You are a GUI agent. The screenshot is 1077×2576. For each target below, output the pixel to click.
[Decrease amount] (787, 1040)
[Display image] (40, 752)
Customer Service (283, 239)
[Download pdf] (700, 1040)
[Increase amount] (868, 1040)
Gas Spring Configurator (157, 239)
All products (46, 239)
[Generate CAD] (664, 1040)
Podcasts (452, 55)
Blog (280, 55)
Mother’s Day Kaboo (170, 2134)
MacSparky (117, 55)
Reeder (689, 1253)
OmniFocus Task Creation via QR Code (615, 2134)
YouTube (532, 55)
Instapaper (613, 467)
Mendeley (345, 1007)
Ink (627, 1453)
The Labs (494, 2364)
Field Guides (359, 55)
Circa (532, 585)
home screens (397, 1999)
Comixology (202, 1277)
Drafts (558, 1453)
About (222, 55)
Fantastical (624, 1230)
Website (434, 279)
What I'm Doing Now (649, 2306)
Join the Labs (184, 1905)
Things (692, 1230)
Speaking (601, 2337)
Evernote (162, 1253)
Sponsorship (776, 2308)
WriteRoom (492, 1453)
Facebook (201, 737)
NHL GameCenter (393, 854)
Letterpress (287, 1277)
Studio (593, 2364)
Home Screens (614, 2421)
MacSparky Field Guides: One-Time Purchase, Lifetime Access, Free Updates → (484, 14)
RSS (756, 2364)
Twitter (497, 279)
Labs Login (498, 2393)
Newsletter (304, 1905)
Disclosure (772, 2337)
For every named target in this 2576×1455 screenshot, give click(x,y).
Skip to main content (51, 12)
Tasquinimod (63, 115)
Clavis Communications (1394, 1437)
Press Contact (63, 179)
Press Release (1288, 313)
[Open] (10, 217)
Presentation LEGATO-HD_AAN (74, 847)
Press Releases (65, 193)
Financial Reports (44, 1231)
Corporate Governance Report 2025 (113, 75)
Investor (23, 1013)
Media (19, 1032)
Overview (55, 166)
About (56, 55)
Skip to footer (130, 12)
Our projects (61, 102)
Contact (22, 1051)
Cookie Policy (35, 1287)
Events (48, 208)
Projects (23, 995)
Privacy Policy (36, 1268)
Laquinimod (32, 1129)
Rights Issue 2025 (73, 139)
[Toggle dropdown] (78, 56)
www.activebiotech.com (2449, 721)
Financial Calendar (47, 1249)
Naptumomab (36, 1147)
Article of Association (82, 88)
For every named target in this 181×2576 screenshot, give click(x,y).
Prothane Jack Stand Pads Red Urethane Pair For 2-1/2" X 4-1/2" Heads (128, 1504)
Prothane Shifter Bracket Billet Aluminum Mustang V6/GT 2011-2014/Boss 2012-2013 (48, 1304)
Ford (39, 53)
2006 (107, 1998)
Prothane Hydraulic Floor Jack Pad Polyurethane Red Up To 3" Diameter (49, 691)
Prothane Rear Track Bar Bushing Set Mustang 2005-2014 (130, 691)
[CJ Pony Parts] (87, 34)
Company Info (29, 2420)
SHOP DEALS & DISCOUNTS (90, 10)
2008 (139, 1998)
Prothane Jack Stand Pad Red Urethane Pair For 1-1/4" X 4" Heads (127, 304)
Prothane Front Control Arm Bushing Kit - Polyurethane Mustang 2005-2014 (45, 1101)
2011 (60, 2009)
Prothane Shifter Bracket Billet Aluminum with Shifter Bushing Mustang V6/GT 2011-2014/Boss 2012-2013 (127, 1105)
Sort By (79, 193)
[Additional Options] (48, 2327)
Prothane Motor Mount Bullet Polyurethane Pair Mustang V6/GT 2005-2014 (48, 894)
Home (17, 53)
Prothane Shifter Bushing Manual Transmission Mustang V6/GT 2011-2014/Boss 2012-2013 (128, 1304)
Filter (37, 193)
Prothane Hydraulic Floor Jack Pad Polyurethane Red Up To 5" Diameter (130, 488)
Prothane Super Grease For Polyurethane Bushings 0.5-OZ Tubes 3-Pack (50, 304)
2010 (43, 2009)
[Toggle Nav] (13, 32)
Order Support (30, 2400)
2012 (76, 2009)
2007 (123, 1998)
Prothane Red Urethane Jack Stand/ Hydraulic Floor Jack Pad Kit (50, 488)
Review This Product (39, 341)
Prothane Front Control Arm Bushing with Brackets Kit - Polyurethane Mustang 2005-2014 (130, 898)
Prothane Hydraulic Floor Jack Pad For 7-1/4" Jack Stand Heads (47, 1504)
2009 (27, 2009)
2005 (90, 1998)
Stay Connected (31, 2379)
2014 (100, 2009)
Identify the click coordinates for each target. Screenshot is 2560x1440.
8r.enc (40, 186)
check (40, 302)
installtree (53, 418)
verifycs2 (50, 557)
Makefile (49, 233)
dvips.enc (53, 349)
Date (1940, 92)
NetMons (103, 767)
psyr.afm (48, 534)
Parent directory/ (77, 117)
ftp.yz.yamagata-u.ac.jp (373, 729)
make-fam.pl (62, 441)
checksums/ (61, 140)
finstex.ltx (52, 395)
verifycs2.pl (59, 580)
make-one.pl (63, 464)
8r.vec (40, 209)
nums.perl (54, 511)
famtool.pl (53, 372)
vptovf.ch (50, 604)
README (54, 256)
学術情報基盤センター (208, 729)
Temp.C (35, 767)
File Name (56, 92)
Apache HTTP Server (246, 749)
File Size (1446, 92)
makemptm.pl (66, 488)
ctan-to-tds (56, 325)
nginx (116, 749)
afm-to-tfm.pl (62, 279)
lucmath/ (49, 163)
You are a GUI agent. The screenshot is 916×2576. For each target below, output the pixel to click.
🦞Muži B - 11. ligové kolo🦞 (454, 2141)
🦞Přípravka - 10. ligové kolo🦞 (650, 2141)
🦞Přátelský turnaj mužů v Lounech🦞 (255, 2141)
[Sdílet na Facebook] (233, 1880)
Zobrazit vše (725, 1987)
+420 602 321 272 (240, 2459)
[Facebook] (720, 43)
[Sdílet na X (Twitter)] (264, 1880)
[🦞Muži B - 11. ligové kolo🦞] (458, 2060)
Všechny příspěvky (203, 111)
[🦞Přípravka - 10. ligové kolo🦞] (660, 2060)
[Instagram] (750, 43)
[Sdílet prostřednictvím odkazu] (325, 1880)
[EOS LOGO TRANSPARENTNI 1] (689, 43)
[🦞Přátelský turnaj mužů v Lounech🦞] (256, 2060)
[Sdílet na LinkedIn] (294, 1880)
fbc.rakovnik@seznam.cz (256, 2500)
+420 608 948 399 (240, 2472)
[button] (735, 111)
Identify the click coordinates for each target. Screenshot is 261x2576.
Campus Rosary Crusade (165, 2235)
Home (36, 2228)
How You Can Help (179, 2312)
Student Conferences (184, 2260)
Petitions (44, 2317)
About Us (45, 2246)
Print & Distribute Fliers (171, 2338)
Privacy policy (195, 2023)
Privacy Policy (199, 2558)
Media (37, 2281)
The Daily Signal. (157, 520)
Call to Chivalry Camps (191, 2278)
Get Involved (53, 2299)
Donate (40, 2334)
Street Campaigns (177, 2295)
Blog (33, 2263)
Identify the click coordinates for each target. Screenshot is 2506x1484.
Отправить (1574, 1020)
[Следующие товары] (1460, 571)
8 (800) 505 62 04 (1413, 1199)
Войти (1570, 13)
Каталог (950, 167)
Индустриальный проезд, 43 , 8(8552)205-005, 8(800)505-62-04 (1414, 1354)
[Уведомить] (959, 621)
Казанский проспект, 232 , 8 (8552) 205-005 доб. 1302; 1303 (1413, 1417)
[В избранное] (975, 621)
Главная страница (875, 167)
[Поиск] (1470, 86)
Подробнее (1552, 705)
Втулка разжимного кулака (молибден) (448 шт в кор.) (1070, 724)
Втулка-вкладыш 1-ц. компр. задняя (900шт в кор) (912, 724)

○ ○ ○ ○

[Work instruction]
Search the entries above for the word "Front" and count the lines that hold it. Reply with only that number.

[Written answer]
2